Incorprating Prompt tuning for Commit classification with prior Knowledge

Commit Classification(CC) is an important task in software maintenance since it helps software developers classify code changes into different types according to their nature and purpose. This allows them to better understand how their development efforts are progressing, identify areas where they need improvement. However, existing methods are all discriminative models, usually with complex architectures that require additional output layers to produce class label probabilities. Moreover, they require a large amount of labeled data for fine-tuning, and it is difficult to learn effective classification boundaries in the case of limited labeled data. To solve above problems, we propose a generative framework that Incorporating prompt-tuning for commit classification with prior knowledge (IPCK) https://github.com/AppleMax1992/IPCK, which simplifies the model structure and learns features across different tasks. It can still reach the SOTA performance with only limited samples. Firstly, we proposed a generative framework based on T5. This encoder-decoder construction method unifies different CC task into a text2text problem, which simplifies the structure of the model by not requiring an extra output layer. Second, instead of fine-tuning, we design an prompt-tuning solution which can be adopted in few-shot scenarios with only limit samples. Furthermore, we incorporate prior knowledge via an external knowledge graph to map the probabilities of words into the final labels in the speech machine step to improve performance in few-shot scenarios. Extensive experiments on two open available datasets show that our framework can solve the CC problem simply but effectively in few-shot and zeroshot scenarios, while improving the adaptability of the model without requiring a large amount of training samples for fine-tuning.

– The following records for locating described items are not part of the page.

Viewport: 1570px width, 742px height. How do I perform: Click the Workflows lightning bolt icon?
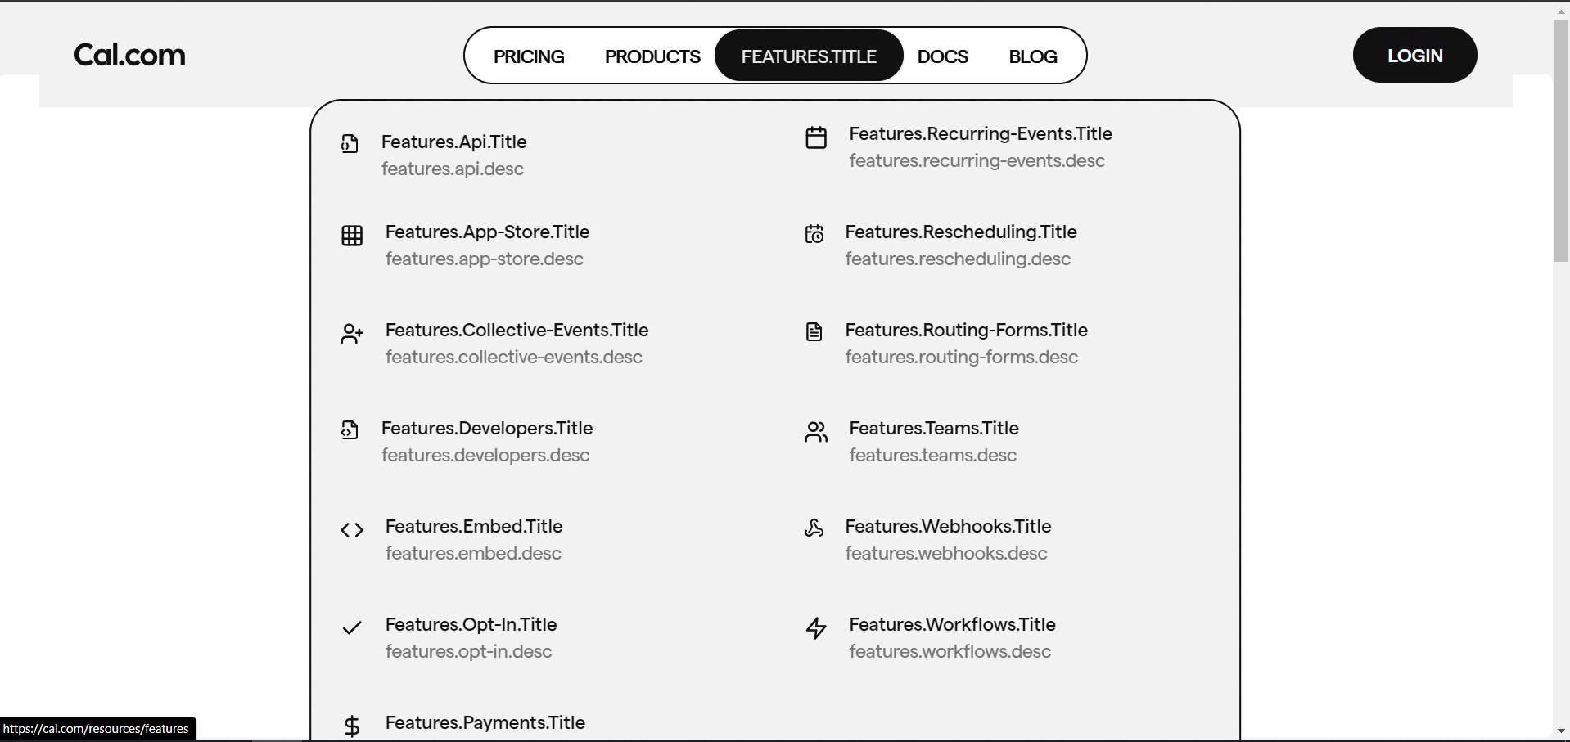(x=815, y=628)
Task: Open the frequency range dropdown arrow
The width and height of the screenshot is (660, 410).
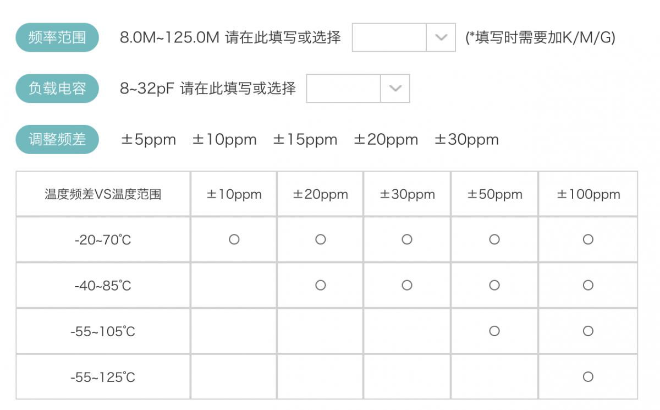Action: (x=441, y=37)
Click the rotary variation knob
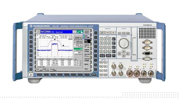The image size is (179, 99). click(x=124, y=43)
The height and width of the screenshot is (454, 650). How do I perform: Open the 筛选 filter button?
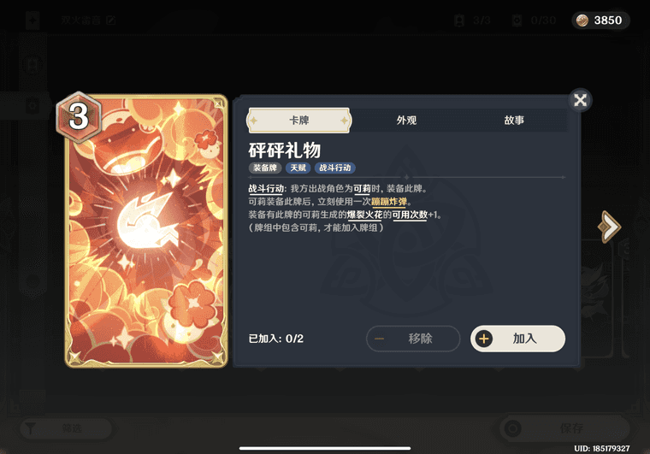tap(67, 428)
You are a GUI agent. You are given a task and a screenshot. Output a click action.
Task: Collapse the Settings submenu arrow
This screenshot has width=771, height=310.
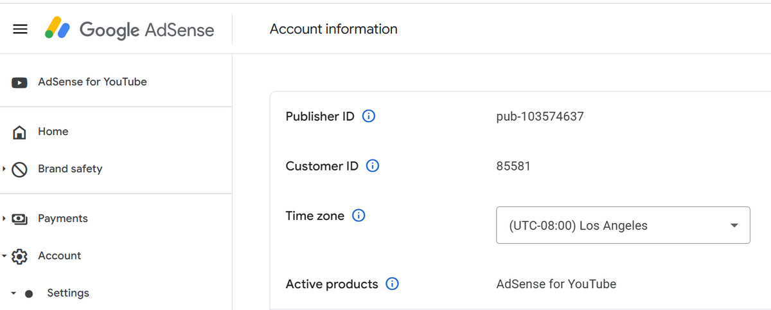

翻译：提交分类是软件维护中的一项重要任务，它能帮助软件开发人员根据代码变更的性质和目的将其分为不同类型，从而更好地了解开发进展并识别需要改进的领域。然而，现有方法均为判别式模型，通常具有复杂的架构，需要额外的输出层来生成类别标签概率。此外，这些方法需要大量标注数据进行微调，在标注数据有限的情况下难以学习有效的分类边界。为解决上述问题，我们提出一种基于先验知识融入提示调优的生成式提交分类框架IPCK（代码见https://github.com/AppleMax1992/IPCK），该框架简化了模型结构并跨任务学习特征，即使在有限样本下仍能达到SOTA性能。首先，我们基于T5模型提出了生成式框架。这种编码器-解码器结构将不同的提交分类任务统一为文本到文本问题，无需额外输出层即可简化模型结构。其次，我们设计了提示调优方案替代传统微调，使其能够适用于仅有少量样本的少样本场景。此外，我们通过外部知识图谱融入先验知识，在解码步骤中将单词概率映射为最终标签，以提升少样本场景下的性能。在两个公开数据集上的大量实验表明，我们的框架能够简单而有效地解决少样本和零样本场景下的提交分类问题，同时无需大量训练样本进行微调即可提升模型适应性。